Jornada e destino. Sobre sonhar com o futuro e esquecer o presente
Todos buscamos uma linha de chegada, é o que nos move. Um projeto de vida, seja ele qual for — viajar, subir na carreira profissional, construir uma família, comprar uma casa — , é sempre um projeto, o qual focamos nossas energias em concluir.
Sonhamos tanto com esses projetos que nossa mente costuma nos colocar lá, onde gostaríamos de estar.
O problema é que ela nos tira do aqui e agora, colocando todas nossas esperanças em um momento de felicidade que nos aguarda lá no futuro. Só que não é bem assim…
A chegada ao objetivo e o fim do desejo.
Na mitologia grega, Eros era o deus do amor, nascido de Poros que representava a abundância e Pênia que representava a pobreza.
Segundo Platão, o mito de Eros servia para descrever o conceito de amor, o qual surge do desejo, enquanto o desejo surge da falta.
Amor = Desejo = Falta
Todas nossas aspirações se resumem nessa equação e a dura realidade é que ela acaba — desejamos por não termos e ao conseguirmos deixamos de desejar. Fim.
Vejamos um desejo material como exemplo: ao sonharmos com um novo Smartphone, nossas energias se voltam para essa causa, comprar o celular, ao estarmos com ele em mãos, o desejo se foi e por mais que o celular lhe traga certo sentimento de prazer ao usá-lo, ele agora passou a ser apenas mais um acessório do seu cotidiano.
Para Schopenhauer, essa condição se reflete como um pêndulo, em que a vida oscila entre o querer e o conseguir.
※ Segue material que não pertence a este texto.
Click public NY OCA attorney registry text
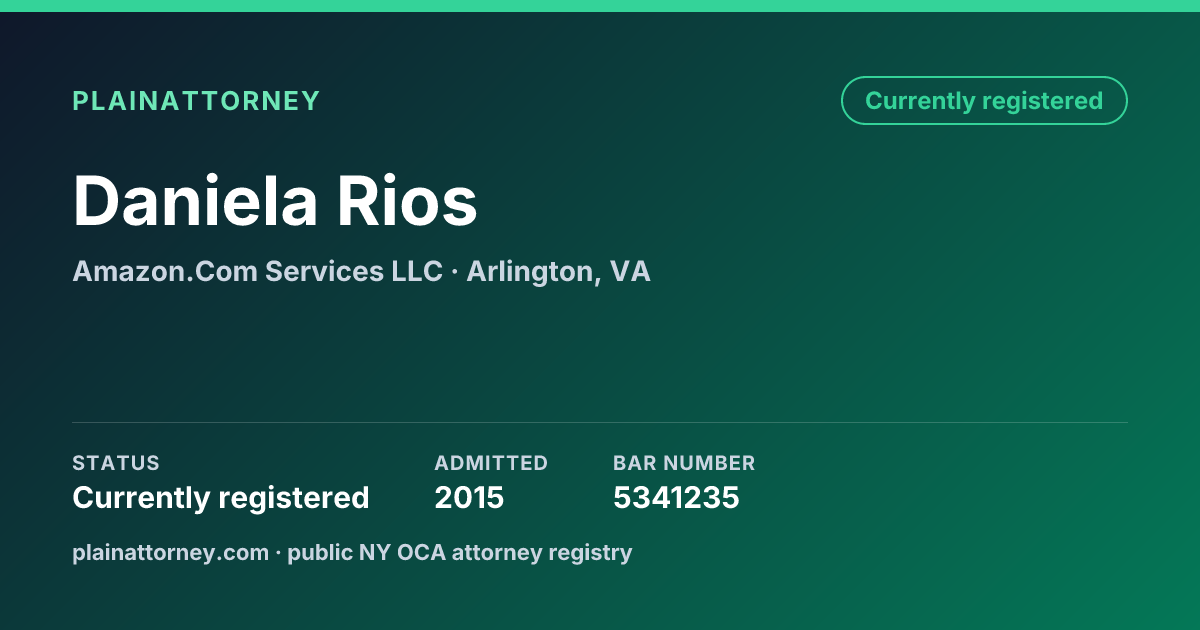 pos(460,552)
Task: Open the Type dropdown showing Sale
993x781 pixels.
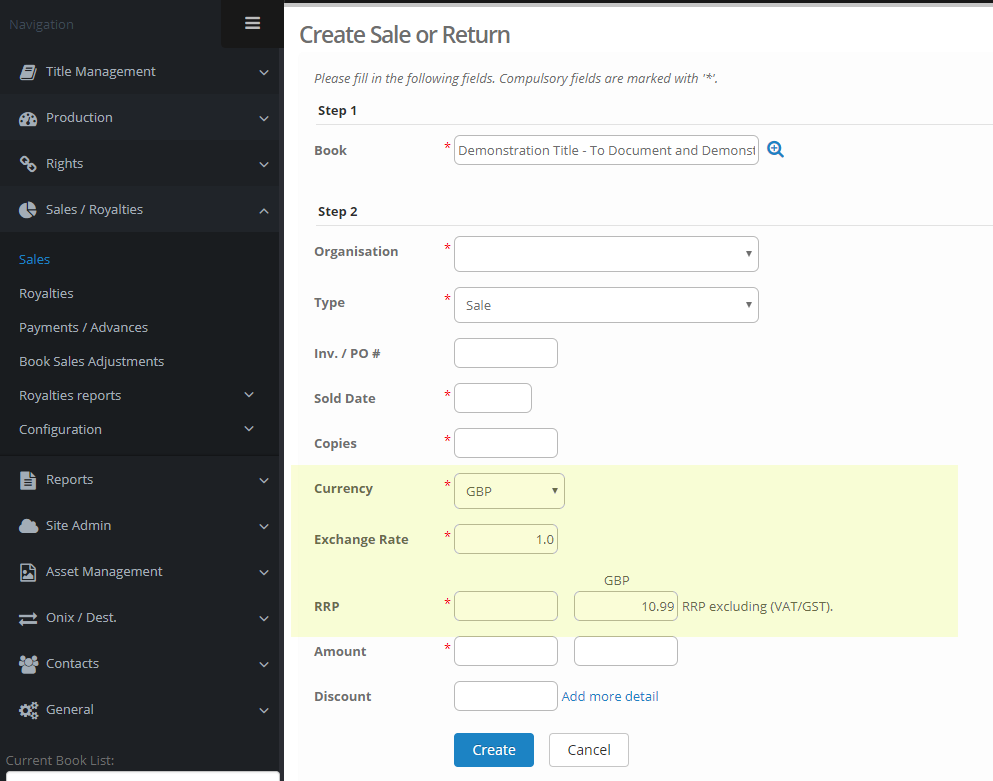Action: (x=606, y=305)
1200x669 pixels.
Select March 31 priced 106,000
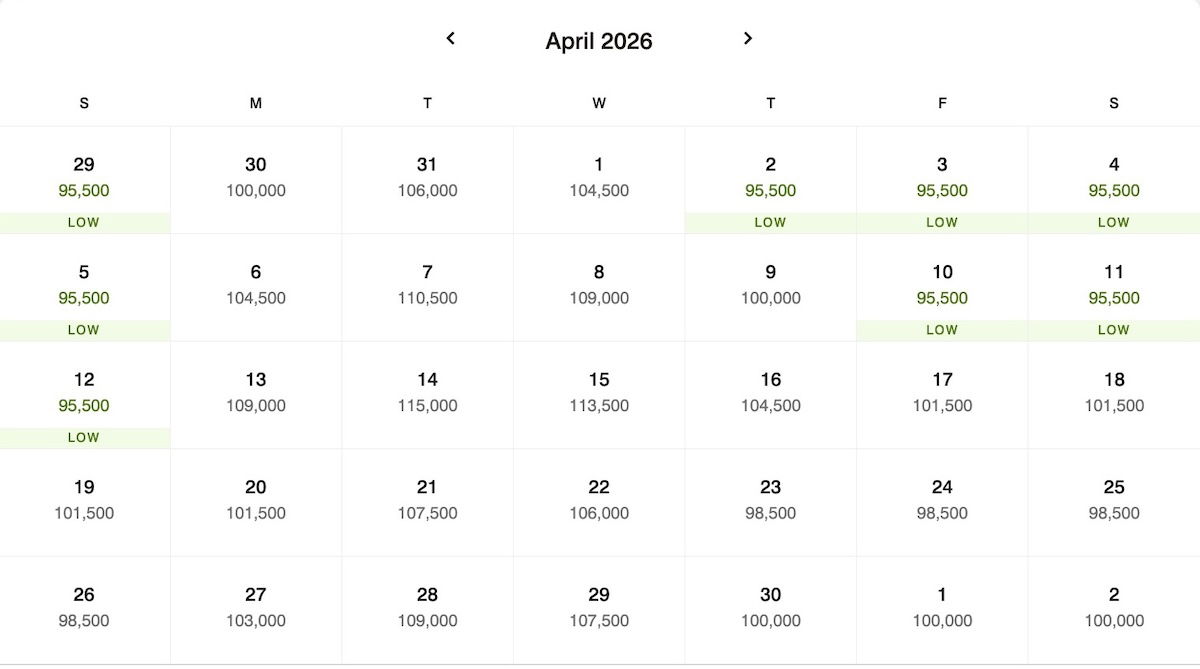coord(427,180)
“É necessidade, carência, logo, sofrimento, ao qual consequentemente o homem está destinado originariamente pelo seu ser. Quando lhe falta o objeto do querer, retirado pela rápida e fácil satisfação, assaltam-lhe vazio e tédio aterradores, isto é, seu ser e sua existência mesma se lhe tornam um fardo insuportável. Sua vida, portanto, oscila como um pêndulo, para aqui e para acolá, entre a dor e o tédio.”
Arthur Schopenhauer
Mas então, devemos deixar de ter objetivos?
Jamais! Sonhar é o que alimenta nossa vida. Ter aspirações e desejos fazem parte de nossa condição humana. Como eu disse no início, a linha de chegada é o que nos move. Porém…
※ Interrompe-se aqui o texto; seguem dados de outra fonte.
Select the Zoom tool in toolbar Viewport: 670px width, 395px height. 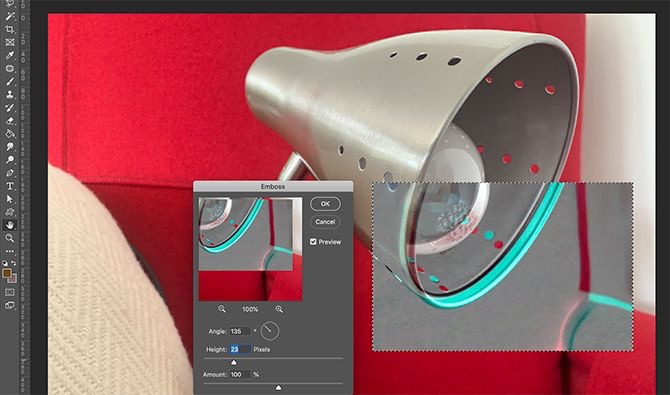tap(10, 238)
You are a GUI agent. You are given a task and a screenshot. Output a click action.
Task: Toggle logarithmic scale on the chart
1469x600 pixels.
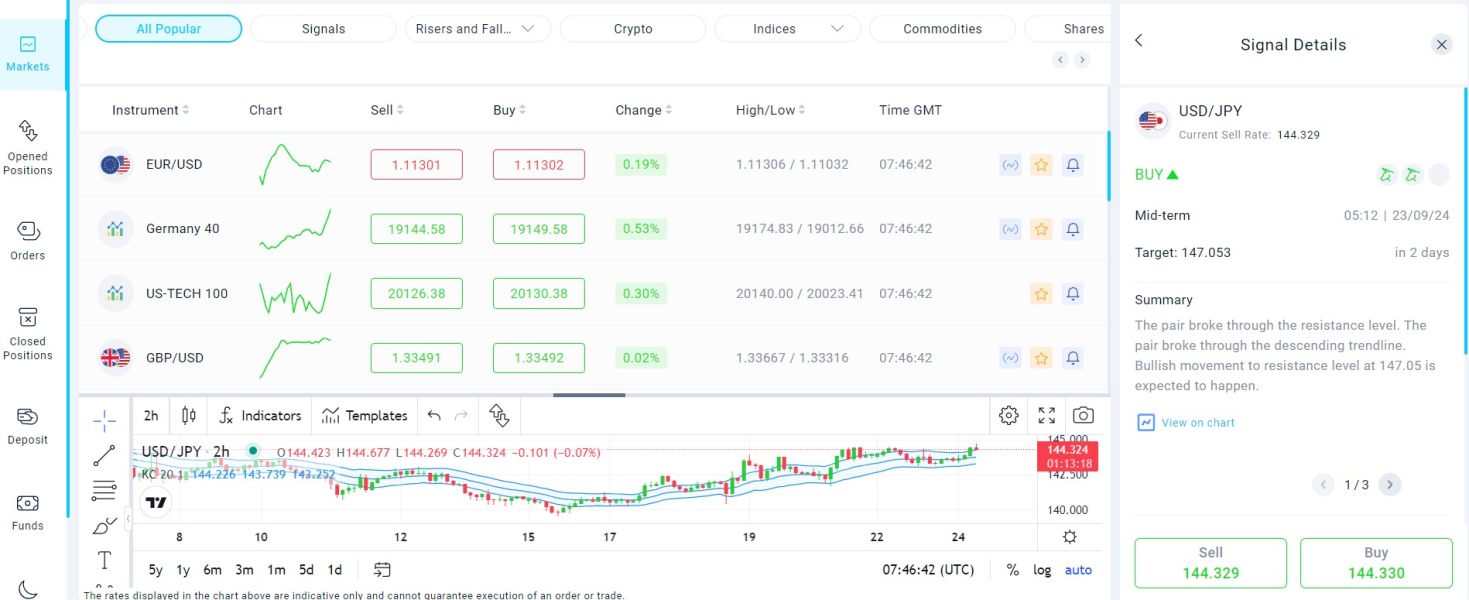tap(1042, 570)
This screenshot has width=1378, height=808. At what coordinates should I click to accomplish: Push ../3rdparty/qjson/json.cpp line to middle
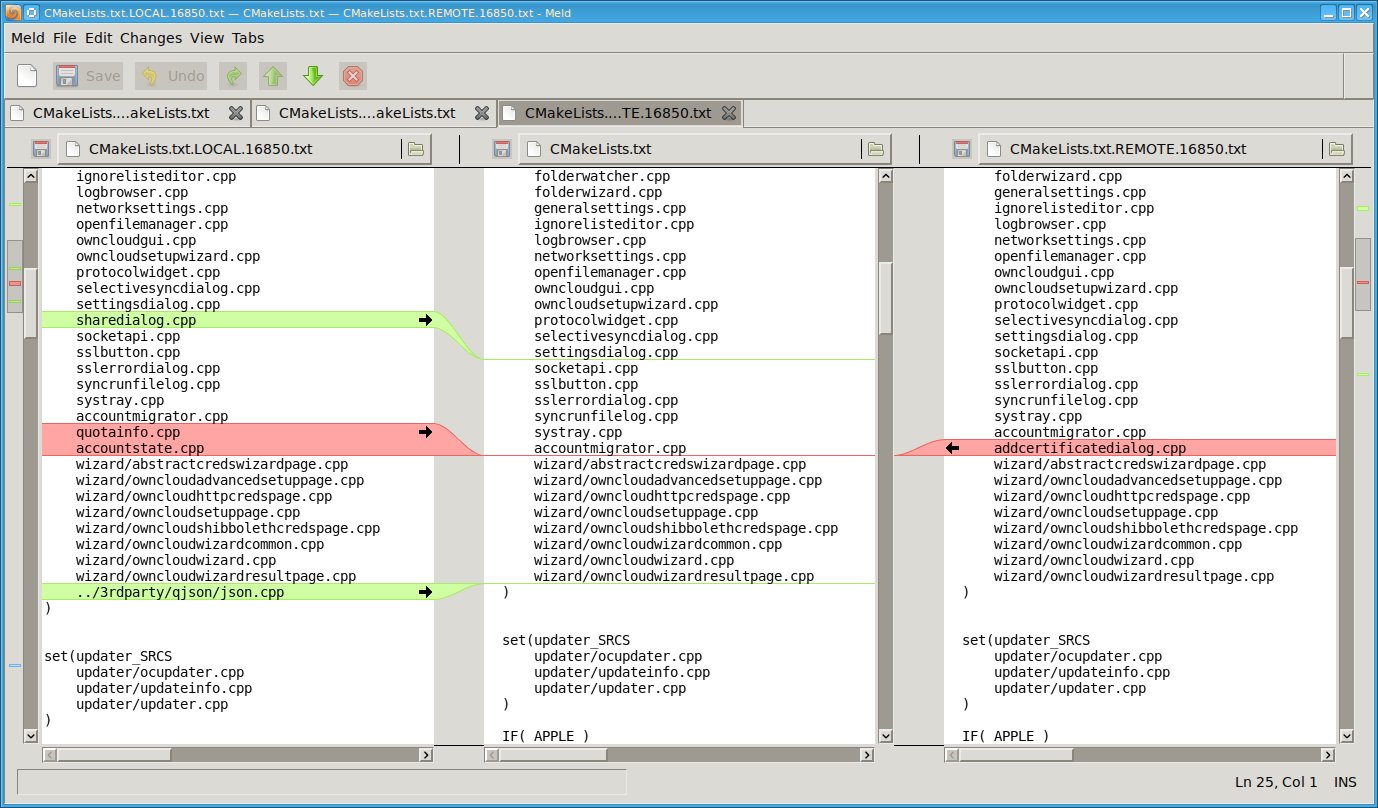(425, 593)
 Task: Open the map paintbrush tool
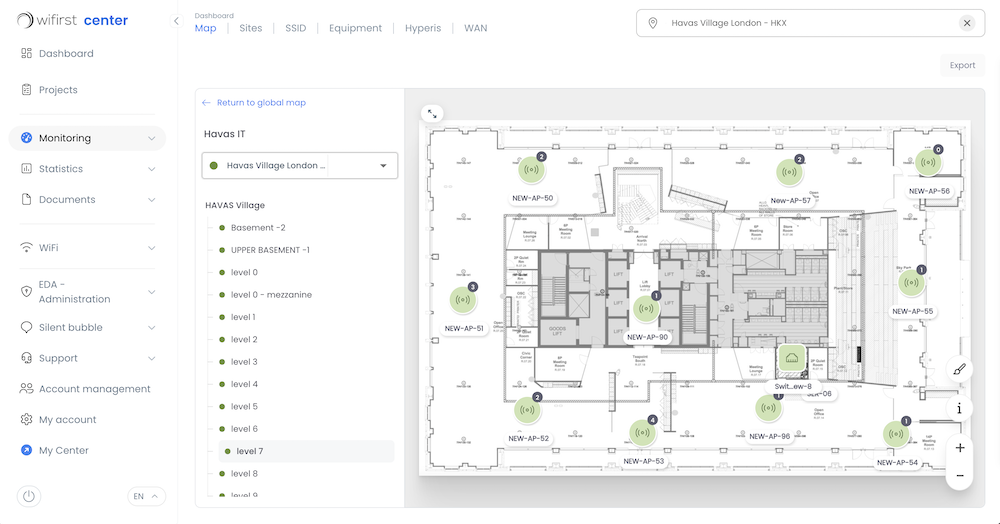coord(959,369)
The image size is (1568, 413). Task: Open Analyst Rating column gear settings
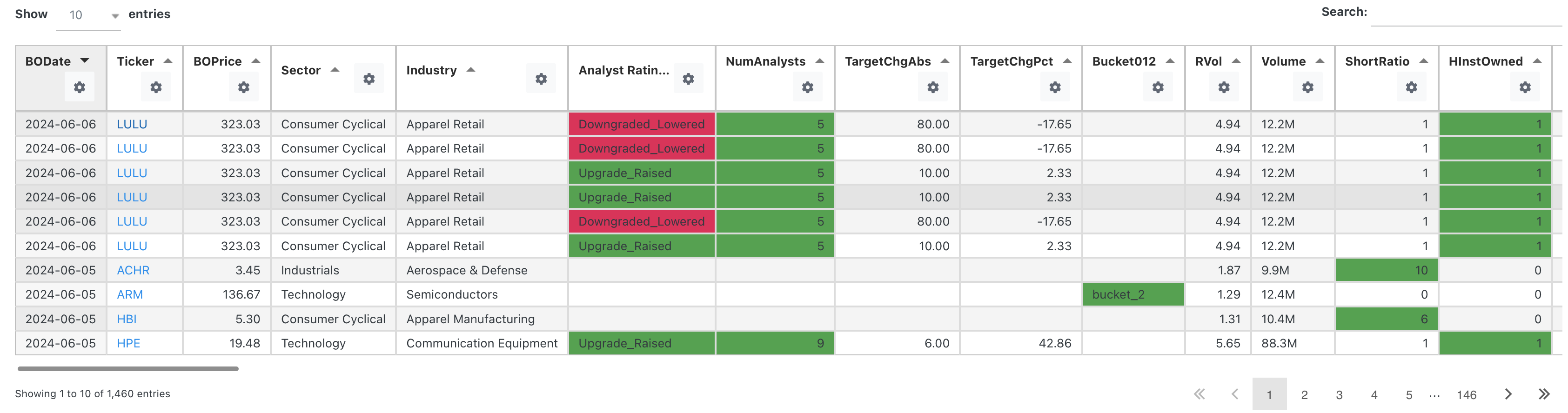point(688,79)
Chegar na linha de chegada é a comprovação da vitória, mas se você não aproveitou a corrida, a verdade é que você perdeu seu tempo.
A vida é apenas uma jornada com infinitos destinos, portanto, a felicidade só é encontrada ao entendermos que não é a linha de chegada que importa, mas sim o prazer de correr o trajeto.
A felicidade no agora
Sonhar com o futuro nos deixa feliz, nos dá um motivo para continuarmos. Porém, somente ao aproveitarmos o presente podemos ter uma felicidade completa. Do contrário, permanecemos apenas coletando lapsos de alegria pelo caminho.
Claro que não tem como ser carnaval o ano inteiro, a felicidade nem seria possível dessa forma. Um dia de sol, por exemplo, não tem muito mais valor após vários dias de chuva?
O mesmo se dá com a vida, repleta de altos e baixos, formando um perfeito equilíbrio.
Por isso nós precisamos olhar para as pequenas coisas do cotidiano, pois os objetivos que tanto buscamos jamais serão capazes de preencher toda a felicidade de nossa existência. Ouvir uma música no caminho do trabalho, conversar com os amigos, rir de uma piada ou de um vídeo, ler um livro, sair para jantar, é nesses momentos que preenchemos o vazio, todos eles são repletos de valor, basta estarmos presentes para enxergar.
Como viver no presente?
Em um mundo imediatista e ultra conectado, as qualidades da paciência e da atenção são cada vez mais raras. Com nossos olhos hipnotizados pelas telas dos smartphones, viver no agora é uma tarefa cada vez mais difícil.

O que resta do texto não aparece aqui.